What you give back should be exactly the opening lines of the data, ending with the line that contains "Viewport: 1456px width, 819px height." and including it.

Stored data entries:
_ _ _ _ _ _ _

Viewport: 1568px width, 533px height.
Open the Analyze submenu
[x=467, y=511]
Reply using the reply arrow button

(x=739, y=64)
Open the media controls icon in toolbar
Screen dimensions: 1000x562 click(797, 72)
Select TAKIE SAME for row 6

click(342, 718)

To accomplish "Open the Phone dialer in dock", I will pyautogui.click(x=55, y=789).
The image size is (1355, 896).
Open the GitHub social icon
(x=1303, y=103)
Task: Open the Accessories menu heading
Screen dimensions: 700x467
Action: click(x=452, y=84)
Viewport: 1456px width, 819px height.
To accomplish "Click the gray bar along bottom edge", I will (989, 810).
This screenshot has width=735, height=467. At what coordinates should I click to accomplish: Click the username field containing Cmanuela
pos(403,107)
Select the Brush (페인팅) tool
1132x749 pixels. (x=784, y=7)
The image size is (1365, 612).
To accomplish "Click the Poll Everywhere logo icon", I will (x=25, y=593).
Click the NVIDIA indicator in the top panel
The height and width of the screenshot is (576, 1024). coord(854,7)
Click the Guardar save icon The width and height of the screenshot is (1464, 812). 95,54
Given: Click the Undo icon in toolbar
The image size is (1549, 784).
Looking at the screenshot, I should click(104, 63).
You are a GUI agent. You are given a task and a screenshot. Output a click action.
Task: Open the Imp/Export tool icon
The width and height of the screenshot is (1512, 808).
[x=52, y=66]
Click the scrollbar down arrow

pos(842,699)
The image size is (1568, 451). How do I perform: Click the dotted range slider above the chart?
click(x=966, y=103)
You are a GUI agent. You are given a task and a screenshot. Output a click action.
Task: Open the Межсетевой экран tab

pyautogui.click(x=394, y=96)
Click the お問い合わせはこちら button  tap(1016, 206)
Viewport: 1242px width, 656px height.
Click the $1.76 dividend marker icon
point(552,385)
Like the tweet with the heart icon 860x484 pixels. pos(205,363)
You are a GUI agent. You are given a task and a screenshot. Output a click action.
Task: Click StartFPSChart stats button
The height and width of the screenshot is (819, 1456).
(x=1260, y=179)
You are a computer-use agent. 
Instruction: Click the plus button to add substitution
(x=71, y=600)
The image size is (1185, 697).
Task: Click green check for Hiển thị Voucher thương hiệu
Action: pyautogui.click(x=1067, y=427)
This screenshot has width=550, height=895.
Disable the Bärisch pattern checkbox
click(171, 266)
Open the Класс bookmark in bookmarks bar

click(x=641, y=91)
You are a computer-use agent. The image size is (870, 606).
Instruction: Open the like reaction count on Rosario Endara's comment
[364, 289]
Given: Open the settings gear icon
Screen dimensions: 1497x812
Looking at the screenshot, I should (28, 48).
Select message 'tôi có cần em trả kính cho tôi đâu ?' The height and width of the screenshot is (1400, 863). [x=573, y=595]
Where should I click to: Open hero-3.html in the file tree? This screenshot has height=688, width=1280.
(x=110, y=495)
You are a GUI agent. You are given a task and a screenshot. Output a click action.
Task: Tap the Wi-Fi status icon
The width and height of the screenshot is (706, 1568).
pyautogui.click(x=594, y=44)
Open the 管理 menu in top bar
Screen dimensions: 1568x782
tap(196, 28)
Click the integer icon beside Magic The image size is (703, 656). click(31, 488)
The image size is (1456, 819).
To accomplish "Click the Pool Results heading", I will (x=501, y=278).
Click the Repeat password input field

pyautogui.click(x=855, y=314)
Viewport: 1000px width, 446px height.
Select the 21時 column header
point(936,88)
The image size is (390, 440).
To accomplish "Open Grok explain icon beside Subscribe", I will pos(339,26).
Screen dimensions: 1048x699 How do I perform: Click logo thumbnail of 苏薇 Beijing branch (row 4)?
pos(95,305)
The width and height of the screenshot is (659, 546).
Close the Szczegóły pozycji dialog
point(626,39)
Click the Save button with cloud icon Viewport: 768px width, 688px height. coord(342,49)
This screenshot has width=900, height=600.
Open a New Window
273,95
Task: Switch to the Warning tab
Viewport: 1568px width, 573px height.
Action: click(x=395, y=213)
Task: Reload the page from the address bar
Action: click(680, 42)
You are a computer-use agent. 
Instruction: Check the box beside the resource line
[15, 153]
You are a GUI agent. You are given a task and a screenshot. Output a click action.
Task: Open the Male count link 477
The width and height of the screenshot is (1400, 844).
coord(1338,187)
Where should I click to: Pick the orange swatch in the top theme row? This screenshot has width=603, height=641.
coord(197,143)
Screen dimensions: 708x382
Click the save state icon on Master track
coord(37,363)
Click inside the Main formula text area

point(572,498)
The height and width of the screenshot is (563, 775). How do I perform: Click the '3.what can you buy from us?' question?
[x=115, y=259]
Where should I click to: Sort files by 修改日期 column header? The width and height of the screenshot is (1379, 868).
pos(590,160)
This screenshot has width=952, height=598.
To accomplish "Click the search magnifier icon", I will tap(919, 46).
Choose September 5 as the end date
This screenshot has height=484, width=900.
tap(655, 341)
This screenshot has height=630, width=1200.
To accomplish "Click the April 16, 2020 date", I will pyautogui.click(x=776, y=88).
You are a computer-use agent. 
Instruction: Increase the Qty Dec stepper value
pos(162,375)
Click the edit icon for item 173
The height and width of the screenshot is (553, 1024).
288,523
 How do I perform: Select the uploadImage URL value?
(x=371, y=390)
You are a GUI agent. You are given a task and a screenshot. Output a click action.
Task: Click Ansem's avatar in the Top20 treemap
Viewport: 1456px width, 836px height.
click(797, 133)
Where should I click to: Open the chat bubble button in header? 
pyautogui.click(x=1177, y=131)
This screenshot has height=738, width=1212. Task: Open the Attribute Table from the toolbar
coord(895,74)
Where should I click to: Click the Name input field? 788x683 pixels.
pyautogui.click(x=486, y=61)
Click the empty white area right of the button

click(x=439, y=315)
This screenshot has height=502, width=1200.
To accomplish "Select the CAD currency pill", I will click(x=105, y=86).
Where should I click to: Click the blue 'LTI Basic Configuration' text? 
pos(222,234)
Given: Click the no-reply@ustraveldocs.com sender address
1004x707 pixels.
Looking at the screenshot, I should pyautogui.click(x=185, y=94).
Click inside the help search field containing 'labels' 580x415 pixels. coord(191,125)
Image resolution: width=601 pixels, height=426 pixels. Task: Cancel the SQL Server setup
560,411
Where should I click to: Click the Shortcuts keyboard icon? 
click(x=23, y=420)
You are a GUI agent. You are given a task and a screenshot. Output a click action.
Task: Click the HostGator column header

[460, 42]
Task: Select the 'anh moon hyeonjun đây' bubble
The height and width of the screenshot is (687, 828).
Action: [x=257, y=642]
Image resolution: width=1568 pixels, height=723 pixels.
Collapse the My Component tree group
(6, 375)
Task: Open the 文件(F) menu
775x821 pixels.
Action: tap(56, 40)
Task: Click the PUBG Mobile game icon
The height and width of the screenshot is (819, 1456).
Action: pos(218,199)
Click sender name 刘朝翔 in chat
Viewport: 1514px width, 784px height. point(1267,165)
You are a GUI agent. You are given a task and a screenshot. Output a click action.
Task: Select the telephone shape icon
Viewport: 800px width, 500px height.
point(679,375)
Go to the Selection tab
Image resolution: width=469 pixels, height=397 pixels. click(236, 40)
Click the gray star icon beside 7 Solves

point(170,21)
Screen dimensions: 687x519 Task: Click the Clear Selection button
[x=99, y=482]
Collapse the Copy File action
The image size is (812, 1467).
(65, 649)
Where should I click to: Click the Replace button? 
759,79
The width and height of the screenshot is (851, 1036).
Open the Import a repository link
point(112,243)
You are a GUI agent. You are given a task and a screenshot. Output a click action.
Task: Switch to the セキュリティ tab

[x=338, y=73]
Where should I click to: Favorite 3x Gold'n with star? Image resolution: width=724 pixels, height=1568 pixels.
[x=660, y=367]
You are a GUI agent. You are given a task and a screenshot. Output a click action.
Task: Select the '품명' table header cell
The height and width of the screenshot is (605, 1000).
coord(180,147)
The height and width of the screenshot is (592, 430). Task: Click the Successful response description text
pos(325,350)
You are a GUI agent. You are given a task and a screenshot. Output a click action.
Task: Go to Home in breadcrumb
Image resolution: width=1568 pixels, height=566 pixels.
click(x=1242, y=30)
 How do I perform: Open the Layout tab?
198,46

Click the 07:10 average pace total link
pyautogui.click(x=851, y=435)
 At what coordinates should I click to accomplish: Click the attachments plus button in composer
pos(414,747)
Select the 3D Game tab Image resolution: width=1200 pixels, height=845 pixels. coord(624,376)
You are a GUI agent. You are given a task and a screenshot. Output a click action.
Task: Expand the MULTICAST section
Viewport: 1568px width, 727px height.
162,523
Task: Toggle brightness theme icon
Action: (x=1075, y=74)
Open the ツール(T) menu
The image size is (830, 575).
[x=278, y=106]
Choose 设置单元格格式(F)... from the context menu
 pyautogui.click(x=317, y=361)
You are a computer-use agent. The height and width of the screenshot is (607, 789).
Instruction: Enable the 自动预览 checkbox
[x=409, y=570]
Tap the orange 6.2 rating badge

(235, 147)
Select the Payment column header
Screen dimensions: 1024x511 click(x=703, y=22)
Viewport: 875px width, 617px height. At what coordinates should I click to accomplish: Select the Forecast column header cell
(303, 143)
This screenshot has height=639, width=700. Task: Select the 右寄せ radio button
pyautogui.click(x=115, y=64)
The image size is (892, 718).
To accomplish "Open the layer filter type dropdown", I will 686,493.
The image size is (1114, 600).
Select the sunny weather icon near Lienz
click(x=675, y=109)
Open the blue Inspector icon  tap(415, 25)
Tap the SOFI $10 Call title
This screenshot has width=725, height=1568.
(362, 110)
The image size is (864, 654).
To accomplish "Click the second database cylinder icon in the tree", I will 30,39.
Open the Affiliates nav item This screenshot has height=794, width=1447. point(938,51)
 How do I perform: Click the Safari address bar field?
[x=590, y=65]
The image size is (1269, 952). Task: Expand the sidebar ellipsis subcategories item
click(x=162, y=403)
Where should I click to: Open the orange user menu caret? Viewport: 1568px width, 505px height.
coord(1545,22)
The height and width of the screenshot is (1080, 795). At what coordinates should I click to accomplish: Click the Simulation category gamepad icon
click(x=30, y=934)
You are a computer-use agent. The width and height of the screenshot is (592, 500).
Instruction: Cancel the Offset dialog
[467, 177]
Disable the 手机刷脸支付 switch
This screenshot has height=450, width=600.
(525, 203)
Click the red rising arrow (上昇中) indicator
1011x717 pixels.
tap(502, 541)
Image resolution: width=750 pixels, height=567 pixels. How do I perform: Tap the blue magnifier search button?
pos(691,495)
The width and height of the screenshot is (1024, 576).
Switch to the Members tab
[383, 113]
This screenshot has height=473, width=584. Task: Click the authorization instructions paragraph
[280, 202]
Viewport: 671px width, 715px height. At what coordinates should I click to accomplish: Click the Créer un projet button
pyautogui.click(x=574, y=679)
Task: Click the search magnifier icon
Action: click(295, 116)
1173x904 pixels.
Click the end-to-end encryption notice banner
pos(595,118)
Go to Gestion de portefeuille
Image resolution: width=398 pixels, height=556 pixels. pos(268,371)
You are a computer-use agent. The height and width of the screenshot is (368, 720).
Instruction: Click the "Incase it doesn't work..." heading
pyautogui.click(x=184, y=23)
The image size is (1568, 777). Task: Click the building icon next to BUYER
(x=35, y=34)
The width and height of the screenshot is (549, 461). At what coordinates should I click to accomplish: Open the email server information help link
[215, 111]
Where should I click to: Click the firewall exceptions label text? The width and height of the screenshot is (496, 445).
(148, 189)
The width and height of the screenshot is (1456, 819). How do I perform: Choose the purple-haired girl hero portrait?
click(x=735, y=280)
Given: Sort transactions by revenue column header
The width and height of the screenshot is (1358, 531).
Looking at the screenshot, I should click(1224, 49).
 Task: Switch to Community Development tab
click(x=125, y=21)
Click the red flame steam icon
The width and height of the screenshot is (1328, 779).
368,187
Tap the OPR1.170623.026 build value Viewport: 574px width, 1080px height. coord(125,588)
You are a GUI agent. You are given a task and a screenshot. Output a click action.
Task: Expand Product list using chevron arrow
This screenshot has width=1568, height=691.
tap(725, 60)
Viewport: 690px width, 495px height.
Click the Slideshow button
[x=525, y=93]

_ _ _ _ _ _ _

Task answer:
Viewport: 1568px width, 533px height.
Open the Analyze submenu
[x=467, y=511]
Reply using the reply arrow button

(x=739, y=64)
Open the media controls icon in toolbar
Screen dimensions: 1000x562 click(797, 72)
Select TAKIE SAME for row 6

click(342, 718)

To accomplish "Open the Phone dialer in dock", I will pyautogui.click(x=55, y=789).
The image size is (1355, 896).
Open the GitHub social icon
(x=1303, y=103)
Task: Open the Accessories menu heading
Screen dimensions: 700x467
Action: click(x=452, y=84)
Viewport: 1456px width, 819px height.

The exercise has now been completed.